Sometimes I think that I should make the scaremongering headlines on ‘climate change’ all capitalized, just for the extra Doom. Regardless, you know what this prognostication means, right?
Hurricane landfalls may grow more intense with climate change
Future hurricanes may become more intense as they track toward the East Coast.
An atmospheric barrier guards much of the East Coast from powerful hurricanes, but global warming could make it less effective as soon as 20 years from now.
The protective barrier is due to strong vertical wind shear, which typically shields the coastline from hurricanes coming from the tropical Atlantic.
Scientists from Columbia University’s Lamont-Doherty Earth Observatory and NOAA authored a studyshowing climate change could alter wind shear in a way that sends stronger hurricanes to the East Coast.
Stronger hurricanes develop in areas with warmer sea surface temperatures and when vertical wind shear is low.
Who’s going to put this prognostication in their calendar for 20 years from now?
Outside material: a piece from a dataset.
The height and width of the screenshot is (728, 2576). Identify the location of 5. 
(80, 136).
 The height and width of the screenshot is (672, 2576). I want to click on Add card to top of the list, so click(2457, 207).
The impacts of stronger hurricane landfalls may show up soon as some models point to effects occurring around the year 2040.
And there’s the computer models.
They’ve tried this whole “hurricane doom” schtick after the big season of 2005, at which point hurricane activity dried up, especially for landfalling systems on the East coast. They even Blamed the dearth of landfalling tropical storm systems on the same “protective barrier” of wind shear from carbon pollution.
Thing is, even if this came to pass, it still doesn’t prove that the climate changes are mostly/solely caused by Mankind.

Future hurricanes may become more intense as they track toward the East Coast.